**Instructions to follow**
Could you return each line below without altering a word?

**Supplied material**
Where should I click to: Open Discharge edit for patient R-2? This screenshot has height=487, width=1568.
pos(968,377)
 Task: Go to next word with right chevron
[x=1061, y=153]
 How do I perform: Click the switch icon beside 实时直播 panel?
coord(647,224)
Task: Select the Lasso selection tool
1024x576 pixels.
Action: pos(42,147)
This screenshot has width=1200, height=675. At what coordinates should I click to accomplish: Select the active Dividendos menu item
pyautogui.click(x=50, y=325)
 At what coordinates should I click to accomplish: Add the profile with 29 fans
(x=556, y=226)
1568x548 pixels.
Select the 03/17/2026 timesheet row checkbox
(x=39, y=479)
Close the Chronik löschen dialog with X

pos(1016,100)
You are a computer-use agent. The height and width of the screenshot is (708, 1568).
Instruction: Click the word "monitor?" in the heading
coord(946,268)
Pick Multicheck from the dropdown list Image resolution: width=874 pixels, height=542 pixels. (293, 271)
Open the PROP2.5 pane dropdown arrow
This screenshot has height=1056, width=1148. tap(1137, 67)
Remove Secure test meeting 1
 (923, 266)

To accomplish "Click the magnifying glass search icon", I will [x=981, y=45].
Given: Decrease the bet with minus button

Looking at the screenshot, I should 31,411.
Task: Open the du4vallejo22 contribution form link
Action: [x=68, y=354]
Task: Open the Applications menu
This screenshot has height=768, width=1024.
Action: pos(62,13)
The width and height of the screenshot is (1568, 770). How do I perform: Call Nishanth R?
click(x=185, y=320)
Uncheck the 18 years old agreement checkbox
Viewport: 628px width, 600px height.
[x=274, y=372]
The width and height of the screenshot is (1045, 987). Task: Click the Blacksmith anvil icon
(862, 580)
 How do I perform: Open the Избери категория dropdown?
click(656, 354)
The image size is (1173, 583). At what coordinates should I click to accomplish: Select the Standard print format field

**Exercise result**
Where should I click to: Open Discharge edit for patient R-2? This screenshot has height=487, width=1568.
pos(968,377)
 Task: Go to next word with right chevron
[x=1061, y=153]
 How do I perform: Click the switch icon beside 实时直播 panel?
coord(647,224)
Task: Select the Lasso selection tool
1024x576 pixels.
Action: pos(42,147)
This screenshot has width=1200, height=675. At what coordinates should I click to accomplish: Select the active Dividendos menu item
pyautogui.click(x=50, y=325)
 At what coordinates should I click to accomplish: Add the profile with 29 fans
(x=556, y=226)
1568x548 pixels.
Select the 03/17/2026 timesheet row checkbox
(x=39, y=479)
Close the Chronik löschen dialog with X

pos(1016,100)
You are a computer-use agent. The height and width of the screenshot is (708, 1568).
Instruction: Click the word "monitor?" in the heading
coord(946,268)
Pick Multicheck from the dropdown list Image resolution: width=874 pixels, height=542 pixels. (293, 271)
Open the PROP2.5 pane dropdown arrow
This screenshot has height=1056, width=1148. tap(1137, 67)
Remove Secure test meeting 1
 (923, 266)

To accomplish "Click the magnifying glass search icon", I will [x=981, y=45].
Given: Decrease the bet with minus button

Looking at the screenshot, I should 31,411.
Task: Open the du4vallejo22 contribution form link
Action: [x=68, y=354]
Task: Open the Applications menu
This screenshot has height=768, width=1024.
Action: pos(62,13)
The width and height of the screenshot is (1568, 770). How do I perform: Call Nishanth R?
click(x=185, y=320)
Uncheck the 18 years old agreement checkbox
Viewport: 628px width, 600px height.
[x=274, y=372]
The width and height of the screenshot is (1045, 987). Task: Click the Blacksmith anvil icon
(862, 580)
 How do I perform: Open the Избери категория dropdown?
click(656, 354)
The image size is (1173, 583). At what coordinates should I click to accomplish: Select the Standard print format field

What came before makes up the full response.